“What Art Can Do”
Art 101, 101 Grand St., through 10/17
The six artists in “What Art Can Do” have at least one thing in common (and it isn’t their artistic styles): they all run galleries in Williamsburg. Richard Timperio, who heads the Sideshow gallery, contributes lively watercolors of colorful rings and rectangles. His taste for audacious abstraction becomes evident in his own paintings as well as in the work of artists he exhibits at his gallery. Daniel Aycock (Front Room Gallery) offers an animation called “Diagram of a Perpetual Motion Machine Powered by Art World Personalities” — basically a Ferris-wheel contraption with attached nodules, spinning in an endless loop. Aycock and the others in this show are “art world personalities.” Are they part of the machine?

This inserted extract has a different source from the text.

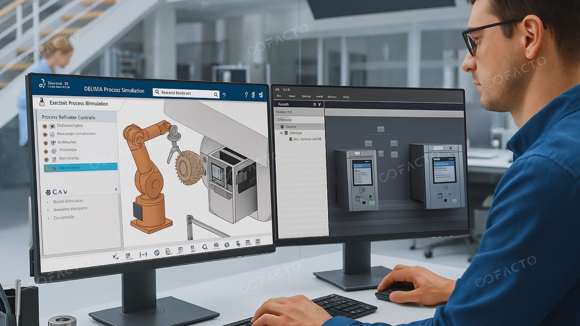Click the bracket distance icon in bottom toolbar

click(x=143, y=254)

Ellen Rand, the art world personality who put this show together, told me that Todd Rosenbaum (Hogar Collective) had more or less given up on making art before she asked him to contribute something. Rosenbaum found the inspiration to create several cloud-like cutouts on painted paper. His strongest piece is a row of dark drippy blotches backed by fluorescent hues that are only visible as glowing reflections on the wall behind them. It’s a deceptively simple example of the physical power of color. For his part, Randall Harris (Figureworks) has drawn nudes composed of geometric whirls and slashes filled in with sparse tinting. Harris, evidently, can portray the human figure with as much gusto as any artist that Figureworks represents.

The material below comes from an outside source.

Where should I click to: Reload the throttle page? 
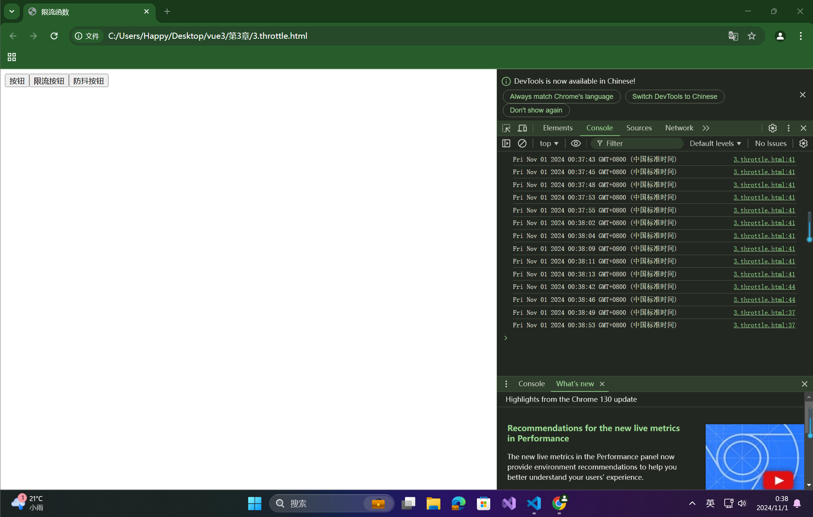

Parker’s Box lent two talented artists / gallerists to the exhibition, Kathleen Vance and Alun Williams. Inside a black plastic case on wheels lives a spritely botanical garden devised by Vance. The self-contained piece —a literal landscape —has everything it needs to survive: light source, dirt, plants, flowing stream. Williams reveals both a keen wit and polished brush skills in his portrait series, which puts 19th-century figures Victorine Meurent and Jules Verne in a variety of comical situations. (Meurent was a model and muse for Manet. Decades later, Picasso painted her likeness in modernist variations on Manet’s masterpieces. Now, Williams appropriates both artists’ styles for his own portraits of the long-dead model.) One painting places Meurent on the red carpet at the Oscars. She poses for cameras as Verne lingers nearby. (Verne, I should note, is depicted in all these paintings as a red blob, which Williams based on an incidental paint splatter he had noticed on Rue Jules Verne in Paris.) While the overlap of historical references might leave a reviewer breathless, the paintings themselves are simply winsome.

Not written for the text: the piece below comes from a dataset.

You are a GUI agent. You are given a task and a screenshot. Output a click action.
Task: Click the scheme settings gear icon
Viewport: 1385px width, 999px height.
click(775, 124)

Kudos to the folks in this show for having the energy to support other artists and take some time for their own creative output. May their perpetual-motion art machines keep on turning.
Don Christensen, “Digitalized”
Sideshow, 319 Bedford Ave., through 10/10
Don Christensen was a drummer in the post-punk No Wave scene of the late 1970s and early 1980s, and his acute sense of rhythm comes through strongly in his paintings. Spunky, bright shapes and bold bars of color bounce across the works as if grooving to their own (askew) beat.
They are minimal but not minimalist. Christensen’s shapes have character and vivacity, and sometimes the shapes become objects, as in “Charlie Ringo’s Crown,” in which spikes of green, yellow, and red form a regal coronet on a gold background. The hand-painted lines wobble a bit where one block of color abuts another, bringing a humanizing touch to the “digitalized” pieces. (His creative process involves making a drawing by hand, scanning the drawing into a computer, reworking the piece in Photoshop, and painting the outcome on canvas or wood or furniture.) Christensen’s color combinations and juxtaposing shapes are off-kilter enough to joggle the eyes, but this offness is precisely what makes his paintings oh-so-right.
Monica Martinez, “Wurmhaus”
EyeLevel BQE, 364 Leonard St., through 10/15
Land for grazing cattle is becoming scarce; chicken eggs can carry salmonella; pollutants contaminate once bountiful fishing waters. With so much devastation afflicting animal-based food supplies, where will we get protein in the future? Monica Martinez wants us to grow it in our homes, in the form of mealworms. Her show at EyeLevel BQE demonstrates how we can store the larvae in plastic drawers, with slices of carrot, bran flakes, chunks of sponge, and cut egg cartons to keep them alive and happy. To hold the drawers, Martinez has constructed sleek, rectilinear insect apartment buildings inspired by the vertical-living ideal of Walter Gropius, founder of Bauhaus.
One such structure has been erected in the gallery, complete with balconies, frosted windows, and, yes, drawers crawling with mealworms and darkling beetles, the adult life stage of mealworms. Tiny cardboard models of future utopian constructions sit on nearby shelves. Apparently, we will have options in mealworm-storage design. The idea that average citizens would cultivate insects in miniature architectural marvels seems a bit hokey, but to prove she’s not a dreamer Martinez offers basic “Wurmhaus” kits for attendees to assemble at home. Walter Gropius would be proud of this utilitarian gesture.